## TASK BRIEF
The material below holds a span beginning at the line with "Screen dimensions: 1314x924" and ending at the line with "This screenshot has width=1406, height=840.". Quote that span exactly, both ends included, and only that span.

## EXTRACTED DATA
——

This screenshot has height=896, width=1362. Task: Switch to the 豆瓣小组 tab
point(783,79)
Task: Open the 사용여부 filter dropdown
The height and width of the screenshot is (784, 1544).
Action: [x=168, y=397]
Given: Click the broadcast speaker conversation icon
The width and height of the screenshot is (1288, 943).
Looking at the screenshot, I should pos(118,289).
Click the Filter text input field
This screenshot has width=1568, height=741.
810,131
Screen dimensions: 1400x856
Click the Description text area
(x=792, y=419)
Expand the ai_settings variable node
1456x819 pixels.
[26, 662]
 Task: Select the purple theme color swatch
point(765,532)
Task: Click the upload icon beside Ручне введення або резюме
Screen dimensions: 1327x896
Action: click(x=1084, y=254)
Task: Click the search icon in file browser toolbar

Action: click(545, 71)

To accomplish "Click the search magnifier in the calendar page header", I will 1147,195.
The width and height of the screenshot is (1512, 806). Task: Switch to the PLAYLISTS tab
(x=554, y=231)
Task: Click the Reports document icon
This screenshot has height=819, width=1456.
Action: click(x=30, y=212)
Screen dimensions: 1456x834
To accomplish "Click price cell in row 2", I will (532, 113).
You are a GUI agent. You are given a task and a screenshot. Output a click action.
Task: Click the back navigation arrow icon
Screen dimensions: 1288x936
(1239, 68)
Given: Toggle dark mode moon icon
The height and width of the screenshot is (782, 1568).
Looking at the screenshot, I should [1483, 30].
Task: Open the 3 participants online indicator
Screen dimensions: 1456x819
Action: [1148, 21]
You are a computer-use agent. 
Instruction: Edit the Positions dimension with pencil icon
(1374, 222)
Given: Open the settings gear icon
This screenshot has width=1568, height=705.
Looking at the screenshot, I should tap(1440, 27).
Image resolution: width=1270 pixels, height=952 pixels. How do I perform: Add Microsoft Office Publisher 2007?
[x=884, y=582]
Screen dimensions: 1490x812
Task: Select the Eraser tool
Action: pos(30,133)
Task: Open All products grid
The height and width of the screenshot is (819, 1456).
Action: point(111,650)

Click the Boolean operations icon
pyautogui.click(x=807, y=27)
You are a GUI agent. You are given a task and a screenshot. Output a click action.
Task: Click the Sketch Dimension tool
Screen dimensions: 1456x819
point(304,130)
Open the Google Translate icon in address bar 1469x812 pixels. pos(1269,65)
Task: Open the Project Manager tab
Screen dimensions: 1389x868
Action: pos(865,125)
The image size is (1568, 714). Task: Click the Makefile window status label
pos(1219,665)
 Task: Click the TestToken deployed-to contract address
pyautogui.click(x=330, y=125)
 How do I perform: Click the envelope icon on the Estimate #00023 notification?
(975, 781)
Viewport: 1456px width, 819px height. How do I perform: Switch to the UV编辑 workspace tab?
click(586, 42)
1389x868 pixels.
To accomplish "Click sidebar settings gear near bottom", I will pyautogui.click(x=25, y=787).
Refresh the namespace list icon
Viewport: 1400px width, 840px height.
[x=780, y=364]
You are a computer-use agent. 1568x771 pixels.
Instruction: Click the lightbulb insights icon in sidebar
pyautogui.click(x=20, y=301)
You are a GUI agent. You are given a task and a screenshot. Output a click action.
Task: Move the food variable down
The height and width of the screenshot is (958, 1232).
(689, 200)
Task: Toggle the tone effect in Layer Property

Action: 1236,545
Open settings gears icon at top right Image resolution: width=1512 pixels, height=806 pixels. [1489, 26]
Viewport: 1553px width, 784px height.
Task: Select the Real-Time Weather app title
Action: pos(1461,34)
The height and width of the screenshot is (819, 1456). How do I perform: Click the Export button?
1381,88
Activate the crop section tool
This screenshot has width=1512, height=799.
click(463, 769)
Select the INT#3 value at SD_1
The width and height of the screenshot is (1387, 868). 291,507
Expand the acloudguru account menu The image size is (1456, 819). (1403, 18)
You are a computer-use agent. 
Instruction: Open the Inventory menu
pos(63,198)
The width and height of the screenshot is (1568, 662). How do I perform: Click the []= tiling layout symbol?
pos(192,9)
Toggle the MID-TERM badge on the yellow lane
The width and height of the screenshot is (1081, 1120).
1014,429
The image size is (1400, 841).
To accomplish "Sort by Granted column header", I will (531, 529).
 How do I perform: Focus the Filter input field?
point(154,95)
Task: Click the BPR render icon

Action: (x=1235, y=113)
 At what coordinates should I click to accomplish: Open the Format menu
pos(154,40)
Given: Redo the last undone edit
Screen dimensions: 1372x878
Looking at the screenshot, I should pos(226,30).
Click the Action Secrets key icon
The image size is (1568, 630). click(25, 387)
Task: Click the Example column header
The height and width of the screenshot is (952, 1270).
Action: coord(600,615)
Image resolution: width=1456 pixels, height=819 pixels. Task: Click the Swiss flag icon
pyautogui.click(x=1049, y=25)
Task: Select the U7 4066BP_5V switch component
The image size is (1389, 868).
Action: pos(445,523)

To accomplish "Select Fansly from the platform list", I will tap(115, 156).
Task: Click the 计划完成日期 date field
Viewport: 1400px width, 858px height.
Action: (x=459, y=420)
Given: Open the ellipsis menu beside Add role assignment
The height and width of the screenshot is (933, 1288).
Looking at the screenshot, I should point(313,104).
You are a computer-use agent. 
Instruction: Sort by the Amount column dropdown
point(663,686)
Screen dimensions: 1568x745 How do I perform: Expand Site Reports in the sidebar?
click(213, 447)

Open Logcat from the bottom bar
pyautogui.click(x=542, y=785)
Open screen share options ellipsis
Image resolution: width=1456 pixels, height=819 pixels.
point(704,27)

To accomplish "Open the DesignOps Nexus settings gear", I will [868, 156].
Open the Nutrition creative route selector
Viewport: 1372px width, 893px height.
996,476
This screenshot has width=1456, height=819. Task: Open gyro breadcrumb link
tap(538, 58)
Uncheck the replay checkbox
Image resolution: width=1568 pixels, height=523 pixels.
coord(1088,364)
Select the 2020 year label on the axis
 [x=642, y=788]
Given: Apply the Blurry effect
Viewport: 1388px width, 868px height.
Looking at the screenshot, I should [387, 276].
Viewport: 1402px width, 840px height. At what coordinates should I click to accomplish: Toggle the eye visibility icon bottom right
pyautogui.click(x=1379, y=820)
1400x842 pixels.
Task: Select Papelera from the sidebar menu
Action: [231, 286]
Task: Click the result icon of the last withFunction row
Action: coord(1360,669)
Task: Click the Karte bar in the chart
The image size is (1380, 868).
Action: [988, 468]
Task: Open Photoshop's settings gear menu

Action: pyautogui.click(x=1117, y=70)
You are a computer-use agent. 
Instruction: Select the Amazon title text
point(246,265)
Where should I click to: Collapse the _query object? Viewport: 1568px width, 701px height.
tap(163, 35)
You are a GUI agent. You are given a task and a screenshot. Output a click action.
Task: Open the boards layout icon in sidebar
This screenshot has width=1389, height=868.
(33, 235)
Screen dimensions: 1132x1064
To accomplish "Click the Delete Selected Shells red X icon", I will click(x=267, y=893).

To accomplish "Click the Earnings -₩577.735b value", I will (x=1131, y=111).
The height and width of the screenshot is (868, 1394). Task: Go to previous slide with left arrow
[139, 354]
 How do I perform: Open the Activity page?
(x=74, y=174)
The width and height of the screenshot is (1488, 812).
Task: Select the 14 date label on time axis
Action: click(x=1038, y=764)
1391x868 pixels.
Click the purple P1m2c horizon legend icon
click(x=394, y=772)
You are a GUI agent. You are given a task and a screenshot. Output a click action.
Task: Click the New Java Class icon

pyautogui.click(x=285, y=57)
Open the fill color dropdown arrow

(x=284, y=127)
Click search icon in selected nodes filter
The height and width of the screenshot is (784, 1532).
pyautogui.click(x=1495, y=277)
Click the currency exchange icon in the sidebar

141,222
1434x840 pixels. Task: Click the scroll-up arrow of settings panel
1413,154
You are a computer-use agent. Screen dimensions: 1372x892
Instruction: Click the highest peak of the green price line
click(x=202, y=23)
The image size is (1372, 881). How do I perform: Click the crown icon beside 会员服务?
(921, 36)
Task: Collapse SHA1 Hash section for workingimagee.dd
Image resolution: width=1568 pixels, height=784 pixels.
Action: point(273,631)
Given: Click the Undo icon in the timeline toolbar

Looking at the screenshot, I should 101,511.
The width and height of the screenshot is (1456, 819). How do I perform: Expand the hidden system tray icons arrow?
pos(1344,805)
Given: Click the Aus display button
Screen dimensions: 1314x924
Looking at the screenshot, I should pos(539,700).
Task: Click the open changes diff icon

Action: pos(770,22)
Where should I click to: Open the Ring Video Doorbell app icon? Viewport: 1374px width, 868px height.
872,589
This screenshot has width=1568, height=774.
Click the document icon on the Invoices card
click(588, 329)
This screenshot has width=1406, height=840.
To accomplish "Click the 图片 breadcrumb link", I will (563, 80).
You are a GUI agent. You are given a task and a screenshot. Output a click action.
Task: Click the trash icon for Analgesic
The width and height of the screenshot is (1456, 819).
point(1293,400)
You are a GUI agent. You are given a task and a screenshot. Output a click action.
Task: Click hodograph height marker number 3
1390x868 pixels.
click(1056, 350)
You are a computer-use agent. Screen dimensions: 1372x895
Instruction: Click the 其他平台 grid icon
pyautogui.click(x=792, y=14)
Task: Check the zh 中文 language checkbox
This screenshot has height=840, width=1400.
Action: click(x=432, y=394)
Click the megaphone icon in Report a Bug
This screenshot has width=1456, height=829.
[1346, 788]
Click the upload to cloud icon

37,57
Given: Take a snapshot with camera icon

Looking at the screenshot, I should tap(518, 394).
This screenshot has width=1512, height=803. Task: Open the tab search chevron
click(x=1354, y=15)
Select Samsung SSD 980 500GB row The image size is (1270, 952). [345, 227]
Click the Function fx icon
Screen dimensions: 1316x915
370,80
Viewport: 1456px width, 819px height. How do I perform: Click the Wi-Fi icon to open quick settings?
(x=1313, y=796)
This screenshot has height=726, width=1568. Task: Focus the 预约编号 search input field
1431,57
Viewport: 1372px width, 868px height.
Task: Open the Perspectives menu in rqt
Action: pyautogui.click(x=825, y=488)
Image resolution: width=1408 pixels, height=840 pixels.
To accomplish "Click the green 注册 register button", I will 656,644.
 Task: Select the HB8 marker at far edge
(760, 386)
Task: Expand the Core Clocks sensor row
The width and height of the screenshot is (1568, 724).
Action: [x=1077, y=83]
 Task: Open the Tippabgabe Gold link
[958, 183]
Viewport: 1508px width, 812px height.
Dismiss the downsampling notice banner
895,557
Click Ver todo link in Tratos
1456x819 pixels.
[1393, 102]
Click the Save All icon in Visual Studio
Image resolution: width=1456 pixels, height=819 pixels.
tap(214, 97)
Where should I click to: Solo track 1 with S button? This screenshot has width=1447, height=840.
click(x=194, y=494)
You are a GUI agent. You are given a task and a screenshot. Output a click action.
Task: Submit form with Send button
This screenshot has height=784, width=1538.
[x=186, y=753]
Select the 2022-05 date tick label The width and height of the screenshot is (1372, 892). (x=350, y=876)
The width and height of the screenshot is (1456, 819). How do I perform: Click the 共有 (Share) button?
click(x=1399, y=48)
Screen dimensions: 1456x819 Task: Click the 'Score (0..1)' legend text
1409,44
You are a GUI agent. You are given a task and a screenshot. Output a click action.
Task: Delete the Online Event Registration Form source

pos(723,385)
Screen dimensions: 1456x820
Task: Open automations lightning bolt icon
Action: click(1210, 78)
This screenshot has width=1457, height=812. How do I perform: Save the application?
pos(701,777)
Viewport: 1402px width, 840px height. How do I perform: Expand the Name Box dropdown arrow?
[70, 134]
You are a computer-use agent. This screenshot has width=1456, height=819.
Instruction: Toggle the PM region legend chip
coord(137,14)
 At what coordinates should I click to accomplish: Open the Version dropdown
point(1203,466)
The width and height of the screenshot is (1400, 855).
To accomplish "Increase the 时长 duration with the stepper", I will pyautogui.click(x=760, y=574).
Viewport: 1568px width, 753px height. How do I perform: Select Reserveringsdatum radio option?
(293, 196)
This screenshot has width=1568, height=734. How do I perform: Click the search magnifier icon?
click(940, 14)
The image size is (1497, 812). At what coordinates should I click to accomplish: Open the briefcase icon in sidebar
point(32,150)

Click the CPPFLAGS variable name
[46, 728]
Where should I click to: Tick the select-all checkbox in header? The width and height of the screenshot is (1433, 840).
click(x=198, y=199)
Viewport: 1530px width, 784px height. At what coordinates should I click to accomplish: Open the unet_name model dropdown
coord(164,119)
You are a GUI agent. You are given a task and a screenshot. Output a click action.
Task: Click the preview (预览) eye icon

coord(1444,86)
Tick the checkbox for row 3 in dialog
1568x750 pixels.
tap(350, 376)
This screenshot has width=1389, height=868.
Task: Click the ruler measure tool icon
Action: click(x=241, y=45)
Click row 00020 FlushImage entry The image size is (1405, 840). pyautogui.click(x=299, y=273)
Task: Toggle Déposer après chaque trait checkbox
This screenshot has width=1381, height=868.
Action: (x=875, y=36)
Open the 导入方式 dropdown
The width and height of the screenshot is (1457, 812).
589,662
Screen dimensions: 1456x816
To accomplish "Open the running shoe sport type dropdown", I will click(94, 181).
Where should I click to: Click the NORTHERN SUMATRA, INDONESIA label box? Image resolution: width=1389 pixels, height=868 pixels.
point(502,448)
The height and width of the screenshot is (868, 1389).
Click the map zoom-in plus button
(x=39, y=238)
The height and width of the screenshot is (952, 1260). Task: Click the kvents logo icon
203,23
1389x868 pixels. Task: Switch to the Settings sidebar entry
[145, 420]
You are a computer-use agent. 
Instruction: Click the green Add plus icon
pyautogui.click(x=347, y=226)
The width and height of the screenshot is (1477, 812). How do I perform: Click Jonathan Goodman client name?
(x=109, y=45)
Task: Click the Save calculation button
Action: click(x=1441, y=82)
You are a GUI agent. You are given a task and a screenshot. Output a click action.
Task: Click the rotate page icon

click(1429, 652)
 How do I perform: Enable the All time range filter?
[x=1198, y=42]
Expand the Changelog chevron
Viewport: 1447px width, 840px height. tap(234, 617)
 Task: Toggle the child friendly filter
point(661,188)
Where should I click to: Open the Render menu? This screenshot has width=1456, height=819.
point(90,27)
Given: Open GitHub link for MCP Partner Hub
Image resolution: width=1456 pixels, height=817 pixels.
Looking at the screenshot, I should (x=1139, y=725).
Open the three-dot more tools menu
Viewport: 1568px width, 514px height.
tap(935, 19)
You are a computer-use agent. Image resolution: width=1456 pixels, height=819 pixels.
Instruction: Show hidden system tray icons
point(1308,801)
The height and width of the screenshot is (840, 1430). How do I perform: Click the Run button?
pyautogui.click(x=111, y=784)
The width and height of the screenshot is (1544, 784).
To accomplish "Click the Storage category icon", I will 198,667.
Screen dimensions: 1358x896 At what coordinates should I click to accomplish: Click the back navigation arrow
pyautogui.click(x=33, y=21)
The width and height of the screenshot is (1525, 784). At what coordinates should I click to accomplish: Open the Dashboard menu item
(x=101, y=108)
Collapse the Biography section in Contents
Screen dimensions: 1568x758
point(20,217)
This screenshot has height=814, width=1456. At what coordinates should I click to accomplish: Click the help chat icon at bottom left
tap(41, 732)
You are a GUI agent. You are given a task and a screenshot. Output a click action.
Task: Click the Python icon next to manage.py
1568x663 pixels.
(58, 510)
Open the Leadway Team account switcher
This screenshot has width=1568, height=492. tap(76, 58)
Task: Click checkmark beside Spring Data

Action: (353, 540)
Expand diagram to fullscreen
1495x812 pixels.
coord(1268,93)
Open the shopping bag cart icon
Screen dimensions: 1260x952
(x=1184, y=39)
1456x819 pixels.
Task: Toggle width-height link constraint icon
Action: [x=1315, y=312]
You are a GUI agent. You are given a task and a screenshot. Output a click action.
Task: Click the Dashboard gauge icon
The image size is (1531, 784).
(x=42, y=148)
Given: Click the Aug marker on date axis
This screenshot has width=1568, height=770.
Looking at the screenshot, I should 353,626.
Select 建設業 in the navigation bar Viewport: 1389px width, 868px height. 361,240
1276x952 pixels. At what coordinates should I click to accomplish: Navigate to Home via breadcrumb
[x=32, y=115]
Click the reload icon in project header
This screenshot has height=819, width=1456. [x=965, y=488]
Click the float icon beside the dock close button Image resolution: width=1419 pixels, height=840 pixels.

——

## RESPONSE TO THE EXERCISE
Screen dimensions: 1314x924
Looking at the screenshot, I should pos(539,700).
Task: Click the open changes diff icon

Action: pos(770,22)
Where should I click to: Open the Ring Video Doorbell app icon? Viewport: 1374px width, 868px height.
872,589
This screenshot has width=1568, height=774.
Click the document icon on the Invoices card
click(588, 329)
This screenshot has width=1406, height=840.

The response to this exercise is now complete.